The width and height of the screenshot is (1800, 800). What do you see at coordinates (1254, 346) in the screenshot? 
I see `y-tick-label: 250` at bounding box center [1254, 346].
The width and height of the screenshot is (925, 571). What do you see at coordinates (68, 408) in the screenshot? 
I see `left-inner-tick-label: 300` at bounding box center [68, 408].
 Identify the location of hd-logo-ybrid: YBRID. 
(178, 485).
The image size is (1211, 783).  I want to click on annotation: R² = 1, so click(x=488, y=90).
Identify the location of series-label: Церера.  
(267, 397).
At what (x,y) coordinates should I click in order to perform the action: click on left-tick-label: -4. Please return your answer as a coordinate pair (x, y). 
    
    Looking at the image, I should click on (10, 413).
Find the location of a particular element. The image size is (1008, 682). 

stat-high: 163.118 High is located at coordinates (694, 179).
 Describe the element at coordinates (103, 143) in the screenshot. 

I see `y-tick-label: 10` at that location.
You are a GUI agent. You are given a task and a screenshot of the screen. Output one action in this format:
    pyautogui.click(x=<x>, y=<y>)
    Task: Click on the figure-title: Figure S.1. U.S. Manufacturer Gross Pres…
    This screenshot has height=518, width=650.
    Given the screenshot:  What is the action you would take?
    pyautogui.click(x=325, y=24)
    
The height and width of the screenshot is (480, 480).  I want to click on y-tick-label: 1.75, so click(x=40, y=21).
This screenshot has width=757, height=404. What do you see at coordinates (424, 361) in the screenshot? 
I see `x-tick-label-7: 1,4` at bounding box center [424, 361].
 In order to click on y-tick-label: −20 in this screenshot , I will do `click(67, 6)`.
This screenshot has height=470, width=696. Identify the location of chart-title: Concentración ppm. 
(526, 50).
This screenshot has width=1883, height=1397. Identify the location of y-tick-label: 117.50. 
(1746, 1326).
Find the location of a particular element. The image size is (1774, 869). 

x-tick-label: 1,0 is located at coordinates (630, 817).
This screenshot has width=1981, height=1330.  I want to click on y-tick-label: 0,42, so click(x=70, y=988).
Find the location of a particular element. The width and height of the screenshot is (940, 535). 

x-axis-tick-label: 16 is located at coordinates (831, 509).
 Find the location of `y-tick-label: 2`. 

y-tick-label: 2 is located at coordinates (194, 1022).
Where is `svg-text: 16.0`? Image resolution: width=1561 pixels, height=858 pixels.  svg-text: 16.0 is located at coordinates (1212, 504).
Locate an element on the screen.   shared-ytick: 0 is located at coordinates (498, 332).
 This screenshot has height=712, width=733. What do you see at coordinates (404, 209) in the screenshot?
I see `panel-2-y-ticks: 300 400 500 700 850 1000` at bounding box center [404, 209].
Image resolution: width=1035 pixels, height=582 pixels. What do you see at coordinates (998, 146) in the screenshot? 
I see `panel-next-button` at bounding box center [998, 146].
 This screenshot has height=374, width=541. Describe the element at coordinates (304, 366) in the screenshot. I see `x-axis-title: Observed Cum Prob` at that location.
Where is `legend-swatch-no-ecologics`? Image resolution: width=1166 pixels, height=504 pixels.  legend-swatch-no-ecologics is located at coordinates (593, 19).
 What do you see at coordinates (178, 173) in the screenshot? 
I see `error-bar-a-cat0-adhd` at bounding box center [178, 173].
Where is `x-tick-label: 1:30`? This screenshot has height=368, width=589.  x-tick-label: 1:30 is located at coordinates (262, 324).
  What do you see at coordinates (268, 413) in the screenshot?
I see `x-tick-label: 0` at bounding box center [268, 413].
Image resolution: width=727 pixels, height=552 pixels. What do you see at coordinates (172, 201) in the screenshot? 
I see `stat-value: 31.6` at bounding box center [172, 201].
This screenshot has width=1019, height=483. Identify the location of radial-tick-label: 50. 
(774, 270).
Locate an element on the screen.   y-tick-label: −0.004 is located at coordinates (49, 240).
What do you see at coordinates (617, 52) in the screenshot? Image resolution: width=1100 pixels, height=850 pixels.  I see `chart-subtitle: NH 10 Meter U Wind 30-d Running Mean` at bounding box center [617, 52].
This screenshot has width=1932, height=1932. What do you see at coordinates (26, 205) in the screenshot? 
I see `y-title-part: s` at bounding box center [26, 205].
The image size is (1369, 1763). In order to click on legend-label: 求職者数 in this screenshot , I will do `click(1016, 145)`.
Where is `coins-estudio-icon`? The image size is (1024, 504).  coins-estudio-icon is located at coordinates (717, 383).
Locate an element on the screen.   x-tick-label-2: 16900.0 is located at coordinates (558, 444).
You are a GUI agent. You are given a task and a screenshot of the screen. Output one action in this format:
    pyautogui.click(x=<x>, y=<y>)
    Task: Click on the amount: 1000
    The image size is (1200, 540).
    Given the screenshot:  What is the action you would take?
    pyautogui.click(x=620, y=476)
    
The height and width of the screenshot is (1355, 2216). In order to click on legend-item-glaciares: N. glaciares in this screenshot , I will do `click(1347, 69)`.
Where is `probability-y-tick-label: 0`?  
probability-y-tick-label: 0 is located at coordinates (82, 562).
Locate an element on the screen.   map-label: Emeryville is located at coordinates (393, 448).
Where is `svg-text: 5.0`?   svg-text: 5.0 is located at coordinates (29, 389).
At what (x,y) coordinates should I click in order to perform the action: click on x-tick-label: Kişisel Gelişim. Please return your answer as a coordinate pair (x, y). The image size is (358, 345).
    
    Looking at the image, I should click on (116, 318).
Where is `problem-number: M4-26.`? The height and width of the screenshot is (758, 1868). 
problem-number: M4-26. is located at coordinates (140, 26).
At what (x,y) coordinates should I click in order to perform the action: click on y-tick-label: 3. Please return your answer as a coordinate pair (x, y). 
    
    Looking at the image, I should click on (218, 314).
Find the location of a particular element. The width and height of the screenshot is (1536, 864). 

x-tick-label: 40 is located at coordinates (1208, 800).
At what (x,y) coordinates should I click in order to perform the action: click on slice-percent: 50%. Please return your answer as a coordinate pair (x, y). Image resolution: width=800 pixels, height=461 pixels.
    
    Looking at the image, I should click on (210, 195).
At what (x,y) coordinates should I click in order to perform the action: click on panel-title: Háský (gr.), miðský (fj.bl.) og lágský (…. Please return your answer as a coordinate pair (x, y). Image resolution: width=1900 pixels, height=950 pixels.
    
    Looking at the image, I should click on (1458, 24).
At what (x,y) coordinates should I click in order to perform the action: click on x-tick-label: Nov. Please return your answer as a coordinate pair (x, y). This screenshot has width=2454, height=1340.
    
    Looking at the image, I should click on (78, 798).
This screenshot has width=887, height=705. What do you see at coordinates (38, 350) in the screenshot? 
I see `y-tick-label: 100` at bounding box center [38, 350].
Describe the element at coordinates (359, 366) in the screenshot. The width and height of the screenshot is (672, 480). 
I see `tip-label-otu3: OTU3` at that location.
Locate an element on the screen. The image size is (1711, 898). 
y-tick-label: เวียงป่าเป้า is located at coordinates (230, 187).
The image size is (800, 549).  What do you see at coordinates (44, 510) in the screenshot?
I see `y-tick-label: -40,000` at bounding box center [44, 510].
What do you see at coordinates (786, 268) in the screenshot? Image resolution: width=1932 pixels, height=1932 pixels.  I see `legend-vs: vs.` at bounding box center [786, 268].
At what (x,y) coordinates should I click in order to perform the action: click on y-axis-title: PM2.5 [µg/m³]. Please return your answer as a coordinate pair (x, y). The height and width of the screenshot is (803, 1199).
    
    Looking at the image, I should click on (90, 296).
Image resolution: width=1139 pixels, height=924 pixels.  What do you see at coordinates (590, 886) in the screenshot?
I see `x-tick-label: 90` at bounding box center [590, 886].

_ _ _ _ _

• **WHAT IS BEING ASKED**:
Arrange all of the data above as a Markdown table with two columns, Row and Data line. Give each nonblank line its own numbered row, and leave out the blank lines.

• **RESPONSE AREA**:
| Row | Data line |
|---|---|
| 1 | The width and height of the screenshot is (1800, 800). What do you see at coordinates (1254, 346) in the screenshot?  |
| 2 | I see `y-tick-label: 250` at bounding box center [1254, 346]. |
| 3 | The width and height of the screenshot is (925, 571). What do you see at coordinates (68, 408) in the screenshot?  |
| 4 | I see `left-inner-tick-label: 300` at bounding box center [68, 408]. |
| 5 |  Identify the location of hd-logo-ybrid: YBRID.  |
| 6 | (178, 485). |
| 7 | The image size is (1211, 783).  I want to click on annotation: R² = 1, so click(x=488, y=90). |
| 8 | Identify the location of series-label: Церера.   |
| 9 | (267, 397). |
| 10 | At what (x,y) coordinates should I click in order to perform the action: click on left-tick-label: -4. Please return your answer as a coordinate pair (x, y).  |
| 11 |     Looking at the image, I should click on (10, 413). |
| 12 | Find the location of a particular element. The image size is (1008, 682).  |
| 13 | stat-high: 163.118 High is located at coordinates (694, 179). |
| 14 |  Describe the element at coordinates (103, 143) in the screenshot.  |
| 15 | I see `y-tick-label: 10` at that location. |
| 16 | You are a GUI agent. You are given a task and a screenshot of the screen. Output one action in this format: |
| 17 |     pyautogui.click(x=<x>, y=<y>) |
| 18 |     Task: Click on the figure-title: Figure S.1. U.S. Manufacturer Gross Pres… |
| 19 |     This screenshot has height=518, width=650. |
| 20 |     Given the screenshot:  What is the action you would take? |
| 21 |     pyautogui.click(x=325, y=24) |
| 22 | The height and width of the screenshot is (480, 480).  I want to click on y-tick-label: 1.75, so click(x=40, y=21). |
| 23 | This screenshot has width=757, height=404. What do you see at coordinates (424, 361) in the screenshot?  |
| 24 | I see `x-tick-label-7: 1,4` at bounding box center [424, 361]. |
| 25 |  In order to click on y-tick-label: −20 in this screenshot , I will do `click(67, 6)`. |
| 26 | This screenshot has height=470, width=696. Identify the location of chart-title: Concentración ppm.  |
| 27 | (526, 50). |
| 28 | This screenshot has width=1883, height=1397. Identify the location of y-tick-label: 117.50.  |
| 29 | (1746, 1326). |
| 30 | Find the location of a particular element. The image size is (1774, 869).  |
| 31 | x-tick-label: 1,0 is located at coordinates (630, 817). |
| 32 | This screenshot has width=1981, height=1330.  I want to click on y-tick-label: 0,42, so click(x=70, y=988). |
| 33 | Find the location of a particular element. The width and height of the screenshot is (940, 535).  |
| 34 | x-axis-tick-label: 16 is located at coordinates (831, 509). |
| 35 |  Find the location of `y-tick-label: 2`.  |
| 36 | y-tick-label: 2 is located at coordinates (194, 1022). |
| 37 | Where is `svg-text: 16.0`? Image resolution: width=1561 pixels, height=858 pixels.  svg-text: 16.0 is located at coordinates (1212, 504). |
| 38 | Locate an element on the screen.   shared-ytick: 0 is located at coordinates (498, 332). |
| 39 |  This screenshot has height=712, width=733. What do you see at coordinates (404, 209) in the screenshot? |
| 40 | I see `panel-2-y-ticks: 300 400 500 700 850 1000` at bounding box center [404, 209]. |
| 41 | Image resolution: width=1035 pixels, height=582 pixels. What do you see at coordinates (998, 146) in the screenshot?  |
| 42 | I see `panel-next-button` at bounding box center [998, 146]. |
| 43 |  This screenshot has height=374, width=541. Describe the element at coordinates (304, 366) in the screenshot. I see `x-axis-title: Observed Cum Prob` at that location. |
| 44 | Where is `legend-swatch-no-ecologics`? Image resolution: width=1166 pixels, height=504 pixels.  legend-swatch-no-ecologics is located at coordinates (593, 19). |
| 45 |  What do you see at coordinates (178, 173) in the screenshot?  |
| 46 | I see `error-bar-a-cat0-adhd` at bounding box center [178, 173]. |
| 47 | Where is `x-tick-label: 1:30`? This screenshot has height=368, width=589.  x-tick-label: 1:30 is located at coordinates (262, 324). |
| 48 |   What do you see at coordinates (268, 413) in the screenshot? |
| 49 | I see `x-tick-label: 0` at bounding box center [268, 413]. |
| 50 | Image resolution: width=727 pixels, height=552 pixels. What do you see at coordinates (172, 201) in the screenshot?  |
| 51 | I see `stat-value: 31.6` at bounding box center [172, 201]. |
| 52 | This screenshot has width=1019, height=483. Identify the location of radial-tick-label: 50.  |
| 53 | (774, 270). |
| 54 | Locate an element on the screen.   y-tick-label: −0.004 is located at coordinates (49, 240). |
| 55 | What do you see at coordinates (617, 52) in the screenshot? Image resolution: width=1100 pixels, height=850 pixels.  I see `chart-subtitle: NH 10 Meter U Wind 30-d Running Mean` at bounding box center [617, 52]. |
| 56 | This screenshot has width=1932, height=1932. What do you see at coordinates (26, 205) in the screenshot?  |
| 57 | I see `y-title-part: s` at bounding box center [26, 205]. |
| 58 | The image size is (1369, 1763). In order to click on legend-label: 求職者数 in this screenshot , I will do `click(1016, 145)`. |
| 59 | Where is `coins-estudio-icon`? The image size is (1024, 504).  coins-estudio-icon is located at coordinates (717, 383). |
| 60 | Locate an element on the screen.   x-tick-label-2: 16900.0 is located at coordinates (558, 444). |
| 61 | You are a GUI agent. You are given a task and a screenshot of the screen. Output one action in this format: |
| 62 |     pyautogui.click(x=<x>, y=<y>) |
| 63 |     Task: Click on the amount: 1000 |
| 64 |     The image size is (1200, 540). |
| 65 |     Given the screenshot:  What is the action you would take? |
| 66 |     pyautogui.click(x=620, y=476) |
| 67 | The height and width of the screenshot is (1355, 2216). In order to click on legend-item-glaciares: N. glaciares in this screenshot , I will do `click(1347, 69)`. |
| 68 | Where is `probability-y-tick-label: 0`?   |
| 69 | probability-y-tick-label: 0 is located at coordinates (82, 562). |
| 70 | Locate an element on the screen.   map-label: Emeryville is located at coordinates (393, 448). |
| 71 | Where is `svg-text: 5.0`?   svg-text: 5.0 is located at coordinates (29, 389). |
| 72 | At what (x,y) coordinates should I click in order to perform the action: click on x-tick-label: Kişisel Gelişim. Please return your answer as a coordinate pair (x, y). The image size is (358, 345). |
| 73 |     Looking at the image, I should click on (116, 318). |
| 74 | Where is `problem-number: M4-26.`? The height and width of the screenshot is (758, 1868).  |
| 75 | problem-number: M4-26. is located at coordinates (140, 26). |
| 76 | At what (x,y) coordinates should I click in order to perform the action: click on y-tick-label: 3. Please return your answer as a coordinate pair (x, y).  |
| 77 |     Looking at the image, I should click on (218, 314). |
| 78 | Find the location of a particular element. The width and height of the screenshot is (1536, 864).  |
| 79 | x-tick-label: 40 is located at coordinates (1208, 800). |
| 80 | At what (x,y) coordinates should I click in order to perform the action: click on slice-percent: 50%. Please return your answer as a coordinate pair (x, y). Image resolution: width=800 pixels, height=461 pixels. |
| 81 |     Looking at the image, I should click on (210, 195). |
| 82 | At what (x,y) coordinates should I click in order to perform the action: click on panel-title: Háský (gr.), miðský (fj.bl.) og lágský (…. Please return your answer as a coordinate pair (x, y). Image resolution: width=1900 pixels, height=950 pixels. |
| 83 |     Looking at the image, I should click on (1458, 24). |
| 84 | At what (x,y) coordinates should I click in order to perform the action: click on x-tick-label: Nov. Please return your answer as a coordinate pair (x, y). This screenshot has width=2454, height=1340. |
| 85 |     Looking at the image, I should click on (78, 798). |
| 86 | This screenshot has width=887, height=705. What do you see at coordinates (38, 350) in the screenshot?  |
| 87 | I see `y-tick-label: 100` at bounding box center [38, 350]. |
| 88 | Describe the element at coordinates (359, 366) in the screenshot. The width and height of the screenshot is (672, 480).  |
| 89 | I see `tip-label-otu3: OTU3` at that location. |
| 90 | Locate an element on the screen. The image size is (1711, 898).  |
| 91 | y-tick-label: เวียงป่าเป้า is located at coordinates (230, 187). |
| 92 | The image size is (800, 549).  What do you see at coordinates (44, 510) in the screenshot? |
| 93 | I see `y-tick-label: -40,000` at bounding box center [44, 510]. |
| 94 | What do you see at coordinates (786, 268) in the screenshot? Image resolution: width=1932 pixels, height=1932 pixels.  I see `legend-vs: vs.` at bounding box center [786, 268]. |
| 95 | At what (x,y) coordinates should I click in order to perform the action: click on y-axis-title: PM2.5 [µg/m³]. Please return your answer as a coordinate pair (x, y). The height and width of the screenshot is (803, 1199). |
| 96 |     Looking at the image, I should click on (90, 296). |
| 97 | Image resolution: width=1139 pixels, height=924 pixels.  What do you see at coordinates (590, 886) in the screenshot? |
| 98 | I see `x-tick-label: 90` at bounding box center [590, 886]. |